[MATERIAL FOR THE TASK]
⁂

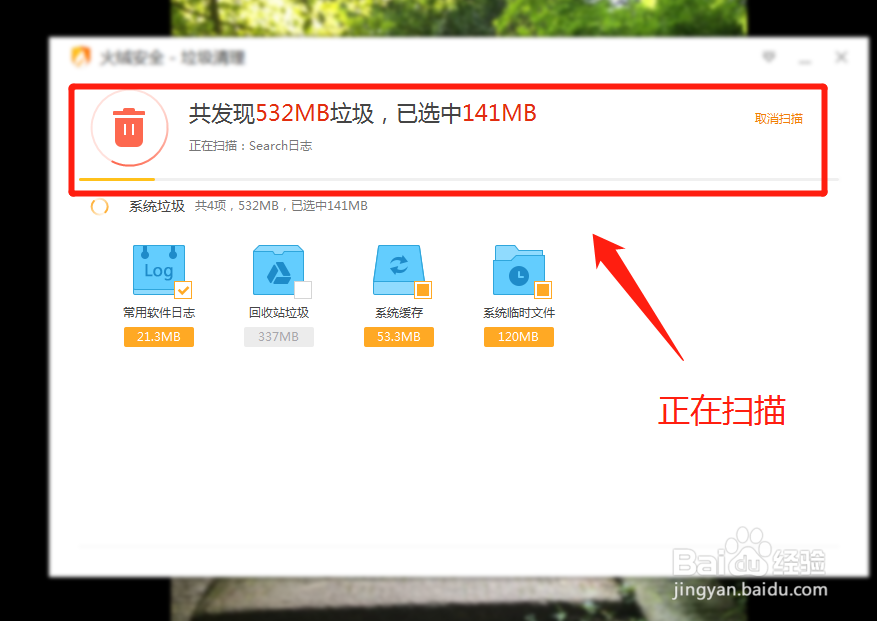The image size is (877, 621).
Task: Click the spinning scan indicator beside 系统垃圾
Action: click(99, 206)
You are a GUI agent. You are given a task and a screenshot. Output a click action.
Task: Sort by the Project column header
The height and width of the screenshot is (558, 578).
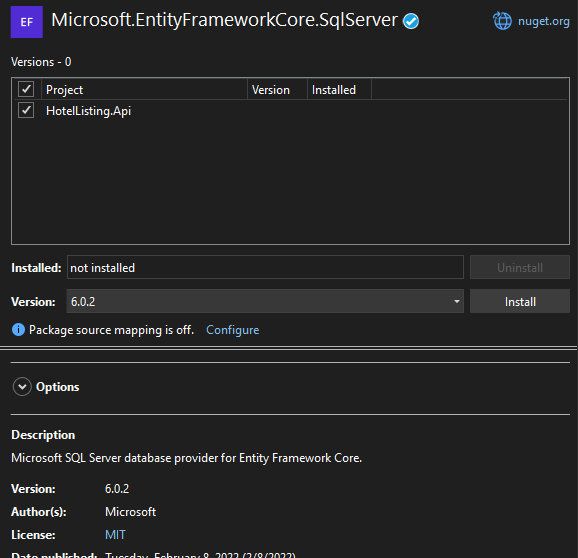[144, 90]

⁂

[DIRECTIONS]
Rewrite the lines from the one containing "You are a GUI" through the end, changing "Project" to "Date" and leaving everything else as it is. Omit the pictures.

[SOLUTION FOR THIS TASK]
You are a GUI agent. You are given a task and a screenshot. Output a click action.
Task: Sort by the Date column header
The height and width of the screenshot is (558, 578).
[144, 90]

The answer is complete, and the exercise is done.